Scheduler Policies

Print

 
* Compute Canada documentation: https://docs.computecanada.ca/wiki/Job_scheduling_policies

On any cluster, the scheduler has policies and limits imposed on accounts and users in order to use the available resources efficiently and fairly. This is implemented in a fairshare policy.  The limits also vary according to allocations. These limits are the fairshare targets for each group. Fairshare is based on the number of processors allocated to a PI and are assigned to their group's account in the scheduler's configuration. This is used to determine resources available for all the users under that particular account.

MOAB determines when and to which node  jobs are sent for processing. It monitors the entire job queue,  and assigns a priority to each job. The jobs are prioritized based on requested versus available resources and current usage versus fairshare target. It updates the status of the queue every 2 minutes. Parameters and policy settings can be tuned to efficiently handle a wide range of system workloads

The Limits imposed by the Scheduler

This refers to limits on the number of jobs in the queue which are enforced by the scheduler. The largest factors in determining limits  in numbers of jobs are the Maximum Processor Seconds (MAXPS) and the Maximum Processors (MaxPROC) for each account. The MAXPS is the total number of processor core seconds (ps) allocated for each group account. It is based on fairshare value times 2,592,000 seconds, which corresponds to 30 days (24/7). The MAXPS window on Guillimin is 30 days.

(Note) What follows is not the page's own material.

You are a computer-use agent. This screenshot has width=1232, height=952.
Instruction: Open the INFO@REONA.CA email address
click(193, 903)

Explaining by an example, an account with a fairshare value of five processor cores has a MAXPS of 12,960,000 ps (5 proc * 2,592,000 sec). Such an account will exhaust the MAXPS window if 15 10-day single-core jobs are started. Any job sent to the queue after this will have the message "blocked due to MAXPS limit exceeded". Such jobs will have to wait until the outstanding scheduled processor seconds are less than the MAXPS value.

In fact, once jobs are started, the maximum ps in use decreases as the remaining time for the job to finish shortens. Finally, other jobs combinations can be 10 15-days jobs, 75 2-days jobs, etc. The usual scenario is to have a mixture of short and long jobs.

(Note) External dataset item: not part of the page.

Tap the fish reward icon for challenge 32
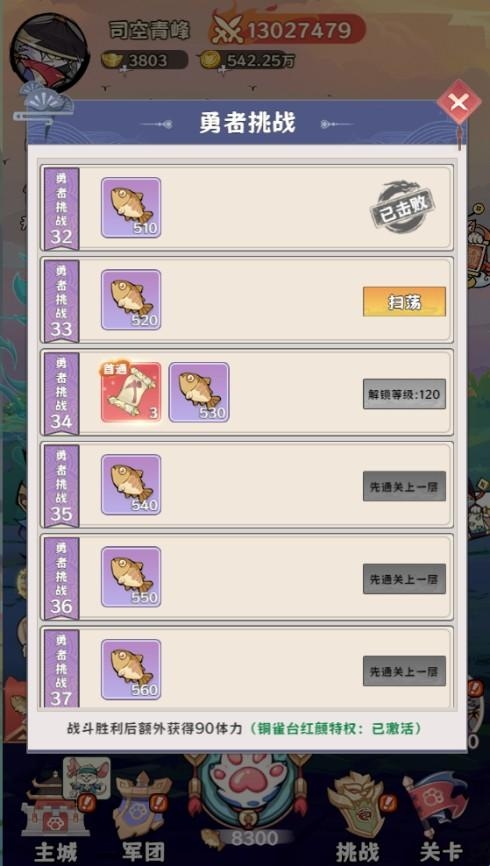 coord(131,208)
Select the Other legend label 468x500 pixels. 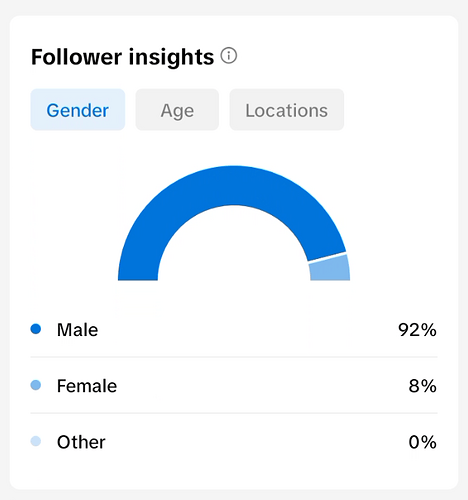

Users can submit as many jobs but they cannot be scheduled to run if their groups MAXPS value is exceeded. They instead enter into a "HOLD" state. If the MAXPS of the group is not reached but the resources are not available, the jobs enter into "IDLE" state and will run once the requested resources become available.

 Signifcant benefits of MAXPS

  • Very long jobs can run for up to 14 days on the cluster so accounts are allowed to run jobs that allow them to use their fairshare.
  • Allows accounts to have a burst (short duration) usage onto a number of processor cores larger than their fairshare allocation but does not have negative impact on the ability of users to access their own allocations. The shorter the job walltime, the greater the burst ability is available.
  • The MAXPS encourages all users to set reasonably accurate Job Wall Clock times. If a user requests 14 days when they only need a day, their usage will be limited by MAXPS. The scheduler cannot know if a job is to complete early, so it must have scheduled time based on the Job Wall Clock request. Users then must have an idea of how long their jobs can take in order to optimize usage of their allocated window. Setting the job's wallclock time too short might lead to jobs getting killed when they run out of wallclock time.  A good rule of thumb is to calculate your time and add 20% to create a workable walltime.  If one finds that your job is running out of time, one can request that time be added. However, please note, the time added plus the original submitted walltime can not be over 30 days.

Other Limits

  • The maximum number of running jobs by any single user is set to 1024. Individual user limits in an account is set and can be modified anytime upon request through the ticketing system.
  • The maximum number of jobs in the active idle queue is set to 100.

Limits can always be adjusted for work with deadlines that need resources beyond the current maximum assigned.  If this is the case, the PI or user should contact the Guillimin team and request a reservation.